INFORMATION:

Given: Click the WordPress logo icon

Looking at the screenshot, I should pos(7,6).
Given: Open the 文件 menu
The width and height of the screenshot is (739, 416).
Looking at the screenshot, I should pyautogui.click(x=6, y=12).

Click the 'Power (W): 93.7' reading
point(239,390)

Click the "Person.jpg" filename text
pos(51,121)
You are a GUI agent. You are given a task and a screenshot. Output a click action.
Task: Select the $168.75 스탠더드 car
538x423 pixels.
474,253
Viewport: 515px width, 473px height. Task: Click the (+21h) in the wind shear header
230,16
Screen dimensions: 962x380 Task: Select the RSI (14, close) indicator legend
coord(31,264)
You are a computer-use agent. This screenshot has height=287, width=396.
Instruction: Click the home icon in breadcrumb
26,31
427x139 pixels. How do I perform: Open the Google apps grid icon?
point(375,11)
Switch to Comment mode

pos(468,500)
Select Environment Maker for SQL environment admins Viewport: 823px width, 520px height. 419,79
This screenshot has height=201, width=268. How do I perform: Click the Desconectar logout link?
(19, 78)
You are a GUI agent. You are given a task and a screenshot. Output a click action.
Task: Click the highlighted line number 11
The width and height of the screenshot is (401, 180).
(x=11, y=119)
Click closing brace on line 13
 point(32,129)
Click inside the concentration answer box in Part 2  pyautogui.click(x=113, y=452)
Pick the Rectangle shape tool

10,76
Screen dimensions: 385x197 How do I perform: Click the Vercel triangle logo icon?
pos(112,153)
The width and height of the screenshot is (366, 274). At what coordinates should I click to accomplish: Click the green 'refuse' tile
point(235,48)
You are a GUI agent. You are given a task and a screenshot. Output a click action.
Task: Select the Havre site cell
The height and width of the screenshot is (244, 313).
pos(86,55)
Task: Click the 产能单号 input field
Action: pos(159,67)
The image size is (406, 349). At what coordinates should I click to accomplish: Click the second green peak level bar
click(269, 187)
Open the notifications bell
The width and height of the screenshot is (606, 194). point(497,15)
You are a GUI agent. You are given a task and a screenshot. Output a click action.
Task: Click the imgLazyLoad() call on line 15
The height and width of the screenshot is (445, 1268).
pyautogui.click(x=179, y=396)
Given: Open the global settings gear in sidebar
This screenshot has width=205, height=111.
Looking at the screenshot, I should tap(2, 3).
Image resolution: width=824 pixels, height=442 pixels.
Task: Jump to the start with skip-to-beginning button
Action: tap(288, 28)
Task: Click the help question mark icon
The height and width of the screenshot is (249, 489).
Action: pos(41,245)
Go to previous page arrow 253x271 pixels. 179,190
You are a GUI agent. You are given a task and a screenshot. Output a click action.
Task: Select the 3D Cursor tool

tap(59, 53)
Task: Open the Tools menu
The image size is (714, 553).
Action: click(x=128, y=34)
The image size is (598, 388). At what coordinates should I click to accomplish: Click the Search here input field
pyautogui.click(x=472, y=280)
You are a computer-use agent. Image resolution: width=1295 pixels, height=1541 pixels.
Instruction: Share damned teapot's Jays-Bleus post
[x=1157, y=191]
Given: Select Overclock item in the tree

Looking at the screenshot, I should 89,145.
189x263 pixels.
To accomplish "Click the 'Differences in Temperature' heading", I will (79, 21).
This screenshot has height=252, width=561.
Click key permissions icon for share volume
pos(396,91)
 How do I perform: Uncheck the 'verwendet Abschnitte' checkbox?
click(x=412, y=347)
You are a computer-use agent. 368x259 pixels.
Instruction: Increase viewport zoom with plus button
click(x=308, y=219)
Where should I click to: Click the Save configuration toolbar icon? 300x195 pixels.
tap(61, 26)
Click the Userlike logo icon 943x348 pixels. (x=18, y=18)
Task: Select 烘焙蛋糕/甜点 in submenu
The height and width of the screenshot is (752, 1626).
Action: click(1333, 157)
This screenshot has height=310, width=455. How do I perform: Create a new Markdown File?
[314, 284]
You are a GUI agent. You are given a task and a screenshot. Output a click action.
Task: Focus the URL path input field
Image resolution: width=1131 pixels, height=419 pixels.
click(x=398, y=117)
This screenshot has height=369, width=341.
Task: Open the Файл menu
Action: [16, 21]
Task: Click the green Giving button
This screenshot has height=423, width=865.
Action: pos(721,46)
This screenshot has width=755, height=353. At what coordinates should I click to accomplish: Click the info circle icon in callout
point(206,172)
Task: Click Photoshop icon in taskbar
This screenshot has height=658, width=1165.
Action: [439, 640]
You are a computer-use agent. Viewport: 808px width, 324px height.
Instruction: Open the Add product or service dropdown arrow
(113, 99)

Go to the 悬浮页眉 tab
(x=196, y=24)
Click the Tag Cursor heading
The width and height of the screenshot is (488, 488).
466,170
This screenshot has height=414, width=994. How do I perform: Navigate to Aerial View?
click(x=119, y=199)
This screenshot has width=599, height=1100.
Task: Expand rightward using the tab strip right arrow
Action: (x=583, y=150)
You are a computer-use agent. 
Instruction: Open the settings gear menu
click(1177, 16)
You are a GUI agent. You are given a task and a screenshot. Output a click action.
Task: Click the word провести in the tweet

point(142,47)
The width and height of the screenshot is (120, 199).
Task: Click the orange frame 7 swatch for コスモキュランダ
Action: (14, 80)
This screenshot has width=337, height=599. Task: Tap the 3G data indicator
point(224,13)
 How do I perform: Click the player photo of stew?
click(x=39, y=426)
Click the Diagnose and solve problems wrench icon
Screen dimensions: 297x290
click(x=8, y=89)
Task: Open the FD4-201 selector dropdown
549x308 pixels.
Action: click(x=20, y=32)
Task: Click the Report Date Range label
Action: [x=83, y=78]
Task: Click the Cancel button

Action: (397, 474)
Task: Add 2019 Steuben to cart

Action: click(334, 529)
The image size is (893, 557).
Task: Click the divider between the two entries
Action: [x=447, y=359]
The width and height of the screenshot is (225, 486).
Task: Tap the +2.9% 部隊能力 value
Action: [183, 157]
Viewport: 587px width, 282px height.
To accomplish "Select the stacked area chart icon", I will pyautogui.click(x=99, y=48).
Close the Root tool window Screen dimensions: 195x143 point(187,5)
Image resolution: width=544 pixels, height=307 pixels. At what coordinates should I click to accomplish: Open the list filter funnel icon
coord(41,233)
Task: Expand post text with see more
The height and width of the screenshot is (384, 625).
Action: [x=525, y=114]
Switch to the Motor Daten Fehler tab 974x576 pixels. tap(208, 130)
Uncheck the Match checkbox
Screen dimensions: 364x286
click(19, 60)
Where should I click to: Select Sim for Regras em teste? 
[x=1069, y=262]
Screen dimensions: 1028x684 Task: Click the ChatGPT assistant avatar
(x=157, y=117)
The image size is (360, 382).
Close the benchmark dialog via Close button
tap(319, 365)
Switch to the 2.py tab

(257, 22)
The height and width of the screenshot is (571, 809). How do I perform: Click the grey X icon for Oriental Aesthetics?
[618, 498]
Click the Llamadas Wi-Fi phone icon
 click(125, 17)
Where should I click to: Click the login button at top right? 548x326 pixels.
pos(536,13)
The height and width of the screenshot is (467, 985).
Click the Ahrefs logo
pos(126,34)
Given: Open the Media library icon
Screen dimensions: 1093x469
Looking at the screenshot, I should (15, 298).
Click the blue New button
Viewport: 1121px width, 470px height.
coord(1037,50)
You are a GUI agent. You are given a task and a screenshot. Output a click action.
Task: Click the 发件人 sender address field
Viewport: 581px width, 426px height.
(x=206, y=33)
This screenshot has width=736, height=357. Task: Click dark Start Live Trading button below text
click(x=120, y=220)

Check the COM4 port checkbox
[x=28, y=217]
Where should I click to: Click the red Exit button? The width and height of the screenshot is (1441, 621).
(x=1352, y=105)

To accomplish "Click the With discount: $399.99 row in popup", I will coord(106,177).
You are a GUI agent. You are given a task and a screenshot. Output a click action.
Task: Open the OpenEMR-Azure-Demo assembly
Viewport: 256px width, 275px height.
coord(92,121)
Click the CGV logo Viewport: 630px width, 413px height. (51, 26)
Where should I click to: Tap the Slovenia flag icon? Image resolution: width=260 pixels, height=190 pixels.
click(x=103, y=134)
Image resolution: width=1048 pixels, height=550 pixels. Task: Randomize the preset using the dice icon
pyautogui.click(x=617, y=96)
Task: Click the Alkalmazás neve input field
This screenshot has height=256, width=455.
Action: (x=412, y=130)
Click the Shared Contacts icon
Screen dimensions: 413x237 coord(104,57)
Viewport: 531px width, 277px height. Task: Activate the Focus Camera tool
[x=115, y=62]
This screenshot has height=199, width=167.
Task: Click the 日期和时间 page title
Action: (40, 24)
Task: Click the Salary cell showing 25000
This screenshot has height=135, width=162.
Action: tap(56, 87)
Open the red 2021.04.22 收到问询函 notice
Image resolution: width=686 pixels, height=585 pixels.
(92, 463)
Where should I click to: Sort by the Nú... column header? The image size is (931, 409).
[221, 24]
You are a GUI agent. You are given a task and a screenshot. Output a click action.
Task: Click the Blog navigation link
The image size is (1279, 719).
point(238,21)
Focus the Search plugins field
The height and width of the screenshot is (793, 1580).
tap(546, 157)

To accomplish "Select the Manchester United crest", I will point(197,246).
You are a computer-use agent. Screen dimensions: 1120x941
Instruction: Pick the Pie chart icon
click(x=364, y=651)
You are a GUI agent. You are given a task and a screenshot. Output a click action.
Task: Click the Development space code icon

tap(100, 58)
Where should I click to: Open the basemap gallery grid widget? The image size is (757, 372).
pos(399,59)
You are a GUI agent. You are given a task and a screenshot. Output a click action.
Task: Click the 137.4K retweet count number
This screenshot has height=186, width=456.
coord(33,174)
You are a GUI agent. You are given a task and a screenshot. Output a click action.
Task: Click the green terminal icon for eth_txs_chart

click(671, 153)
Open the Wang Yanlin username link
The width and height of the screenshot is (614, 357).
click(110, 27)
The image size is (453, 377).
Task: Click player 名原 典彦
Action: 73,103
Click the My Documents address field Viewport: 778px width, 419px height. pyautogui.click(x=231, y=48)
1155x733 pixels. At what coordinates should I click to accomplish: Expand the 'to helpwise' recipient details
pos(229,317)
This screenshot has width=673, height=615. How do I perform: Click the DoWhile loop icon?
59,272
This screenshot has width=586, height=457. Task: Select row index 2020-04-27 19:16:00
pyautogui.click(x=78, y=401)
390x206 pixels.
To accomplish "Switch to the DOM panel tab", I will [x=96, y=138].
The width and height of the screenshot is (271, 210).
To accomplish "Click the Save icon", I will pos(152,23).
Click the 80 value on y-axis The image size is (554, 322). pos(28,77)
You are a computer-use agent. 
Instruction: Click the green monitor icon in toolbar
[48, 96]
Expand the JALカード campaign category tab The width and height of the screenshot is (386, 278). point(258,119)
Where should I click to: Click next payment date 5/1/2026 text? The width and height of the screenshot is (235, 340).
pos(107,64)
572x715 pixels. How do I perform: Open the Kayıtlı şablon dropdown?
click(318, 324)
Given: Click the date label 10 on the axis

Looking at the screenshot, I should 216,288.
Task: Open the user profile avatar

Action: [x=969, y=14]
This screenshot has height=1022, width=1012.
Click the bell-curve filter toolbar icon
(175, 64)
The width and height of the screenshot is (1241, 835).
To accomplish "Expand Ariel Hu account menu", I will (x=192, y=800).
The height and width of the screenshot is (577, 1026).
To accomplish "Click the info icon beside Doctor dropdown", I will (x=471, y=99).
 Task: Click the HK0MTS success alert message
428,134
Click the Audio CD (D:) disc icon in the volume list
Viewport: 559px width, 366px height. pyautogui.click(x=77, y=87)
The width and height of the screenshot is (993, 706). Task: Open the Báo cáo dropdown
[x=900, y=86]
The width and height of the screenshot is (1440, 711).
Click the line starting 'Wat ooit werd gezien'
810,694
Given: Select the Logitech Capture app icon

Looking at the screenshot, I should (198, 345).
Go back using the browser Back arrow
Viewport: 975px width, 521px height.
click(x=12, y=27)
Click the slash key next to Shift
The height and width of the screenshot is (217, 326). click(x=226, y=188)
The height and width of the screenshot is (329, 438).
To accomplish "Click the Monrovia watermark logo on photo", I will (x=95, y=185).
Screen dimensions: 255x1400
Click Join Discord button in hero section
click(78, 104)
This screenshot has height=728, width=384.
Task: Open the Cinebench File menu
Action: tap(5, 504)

TRY IT:
Count the lines of the data that contain the word "cell", and give only that number.

RESULT OF THE EXERCISE:
2